27.11.2024 10:56
epd Gefühlt erlebt die christliche Mystik im Hörbuch und Hörspiel gerade einen kleinen Höhenflug. Es ist noch gar nicht so lange her, da erzählte der Literaturwissenschaftler und Philosoph Alois M. Haas "eine persönliche Geschichte der Mystik" (Supposé). Im vergangenen Jahr las Cordula Trantow den biografischen Roman von Sonja A. Buholzer "Solange du liebst - Botschaften einer Rebellin" über das bewegte Leben der Mechthild von Magdeburg ein (hörkultur). Und nun das Hörspiel von Ruth Johanna Benrath "Zugluft im Weltgefüge". Darin tritt die Autorin und Lyrikerin in einen Dialog mit dem Görlitzer Schuster Jacob Böhme, dessen Todestag sich im November zum 400. Mal jährte.
Mit der Aufnahme knüpft Benrath an ihr Hörstück "PSALM/aus der tieffen" an, in dem sie sich mit Martin Luther auseinandergesetzt hat. Die Frage, was der Reformator uns heute noch zu sagen hat, stellt sie auch an den bedeutenden protestantischen Mystiker Jacob Böhme, der 1624 im Alter von 49 Jahren in Görlitz gestorben ist. Beide Hörspiele wurden vom MDR produziert, in beiden führte Stefan Kanis Regie, und hier wie dort war Birte Schnöink als Sprecherin beteiligt.
In "Zugluft im Weltgefüge" stehen ihr die junge Schauspielerin Carolin Wege und die gestandene Regina Lemnitz zur Seite. Drei Frauen, drei Generationen. Jens Harzer fiel die Aufgabe zu, Böhmes Einsichten, die er vor allem in seinem Hauptwerk "Aurora oder Morgenröte im Aufgang" aus dem Jahr 1612 niedergelegt hat, zu lesen. Die richtige Wahl! Der Träger des Iffland-Rings ist ein Suchender, der mit seiner unverwechselbaren Stimme einen Text erst im langsam herantastenden Sprechen entstehen lässt und so durchdringt. Harzers Wortsensibilität kommt der Gedankenschwere Jacob Böhmes entgegen.
Das Renaissance-Deutsch, das vor 400 Jahren gesprochen wurde, klingt für unsere Ohren fremd. Fremd, aber gerade deshalb mitunter aufregend und schön. Genau wie die Töne, die der klassische Musiker, der US-Amerikaner Nathan Bontrager, seiner Viola da Gamba wie seiner Schlüsselfidel entlockt.

AUFGABE
Wer führte laut dem Text über das Hörspiel „Zugluft im Weltgefüge“ Regie?

Positionsangaben der Einträge:
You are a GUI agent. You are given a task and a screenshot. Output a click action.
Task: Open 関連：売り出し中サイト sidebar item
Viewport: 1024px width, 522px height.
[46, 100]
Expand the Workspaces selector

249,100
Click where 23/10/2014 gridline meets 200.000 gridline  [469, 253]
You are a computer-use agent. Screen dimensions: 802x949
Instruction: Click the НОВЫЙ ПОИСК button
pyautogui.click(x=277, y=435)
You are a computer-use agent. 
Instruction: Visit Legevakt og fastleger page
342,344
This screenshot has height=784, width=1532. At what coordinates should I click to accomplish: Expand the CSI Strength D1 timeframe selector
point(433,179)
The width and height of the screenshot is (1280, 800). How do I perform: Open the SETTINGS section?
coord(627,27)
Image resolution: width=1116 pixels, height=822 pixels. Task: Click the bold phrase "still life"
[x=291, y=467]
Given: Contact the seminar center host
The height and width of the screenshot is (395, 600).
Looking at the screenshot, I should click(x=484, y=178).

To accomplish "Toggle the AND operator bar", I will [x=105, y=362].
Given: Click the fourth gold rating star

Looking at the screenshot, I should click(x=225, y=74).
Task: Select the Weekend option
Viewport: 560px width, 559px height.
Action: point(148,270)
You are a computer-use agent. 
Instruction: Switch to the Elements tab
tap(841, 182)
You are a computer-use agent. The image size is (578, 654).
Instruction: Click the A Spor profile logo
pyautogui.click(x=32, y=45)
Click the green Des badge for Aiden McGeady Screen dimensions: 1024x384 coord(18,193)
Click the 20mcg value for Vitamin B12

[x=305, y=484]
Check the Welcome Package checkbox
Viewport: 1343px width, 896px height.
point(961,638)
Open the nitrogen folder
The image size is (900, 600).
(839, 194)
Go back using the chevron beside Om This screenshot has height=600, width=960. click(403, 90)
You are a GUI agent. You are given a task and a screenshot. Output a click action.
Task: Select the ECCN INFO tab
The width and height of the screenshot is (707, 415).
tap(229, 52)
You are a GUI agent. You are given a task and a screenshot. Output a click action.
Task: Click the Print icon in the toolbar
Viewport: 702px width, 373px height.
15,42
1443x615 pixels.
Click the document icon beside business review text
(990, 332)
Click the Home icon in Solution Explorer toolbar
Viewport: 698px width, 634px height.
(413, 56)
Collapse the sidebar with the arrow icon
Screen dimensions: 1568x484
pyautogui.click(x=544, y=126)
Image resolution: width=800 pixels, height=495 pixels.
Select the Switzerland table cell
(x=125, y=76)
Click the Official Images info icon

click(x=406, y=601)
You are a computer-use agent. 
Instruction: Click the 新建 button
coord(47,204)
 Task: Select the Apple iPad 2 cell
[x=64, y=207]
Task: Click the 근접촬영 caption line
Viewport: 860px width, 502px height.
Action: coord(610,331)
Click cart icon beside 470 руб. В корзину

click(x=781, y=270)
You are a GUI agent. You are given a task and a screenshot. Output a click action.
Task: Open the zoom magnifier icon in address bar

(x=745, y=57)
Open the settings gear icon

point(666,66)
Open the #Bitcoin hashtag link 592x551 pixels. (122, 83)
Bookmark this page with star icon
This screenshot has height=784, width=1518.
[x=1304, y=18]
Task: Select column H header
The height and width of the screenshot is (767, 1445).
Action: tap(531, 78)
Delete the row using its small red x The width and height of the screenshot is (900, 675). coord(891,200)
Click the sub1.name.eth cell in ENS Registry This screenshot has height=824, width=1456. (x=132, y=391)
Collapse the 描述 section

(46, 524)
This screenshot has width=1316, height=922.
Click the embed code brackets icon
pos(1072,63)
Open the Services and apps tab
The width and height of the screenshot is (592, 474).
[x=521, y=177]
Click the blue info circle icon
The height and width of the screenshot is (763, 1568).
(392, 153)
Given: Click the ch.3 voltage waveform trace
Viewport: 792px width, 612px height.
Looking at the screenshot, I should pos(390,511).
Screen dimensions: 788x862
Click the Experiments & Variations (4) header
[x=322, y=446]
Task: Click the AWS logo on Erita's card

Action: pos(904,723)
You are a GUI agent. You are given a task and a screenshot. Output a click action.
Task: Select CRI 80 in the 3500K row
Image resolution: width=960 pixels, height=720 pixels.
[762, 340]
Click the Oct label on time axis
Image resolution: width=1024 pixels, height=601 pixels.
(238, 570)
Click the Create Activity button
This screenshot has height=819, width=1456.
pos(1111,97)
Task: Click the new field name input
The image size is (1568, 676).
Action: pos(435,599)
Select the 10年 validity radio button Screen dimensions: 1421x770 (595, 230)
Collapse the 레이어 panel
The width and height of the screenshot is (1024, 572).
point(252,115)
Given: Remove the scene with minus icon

ÜBUNGSERGEBNIS
Stefan Kanis.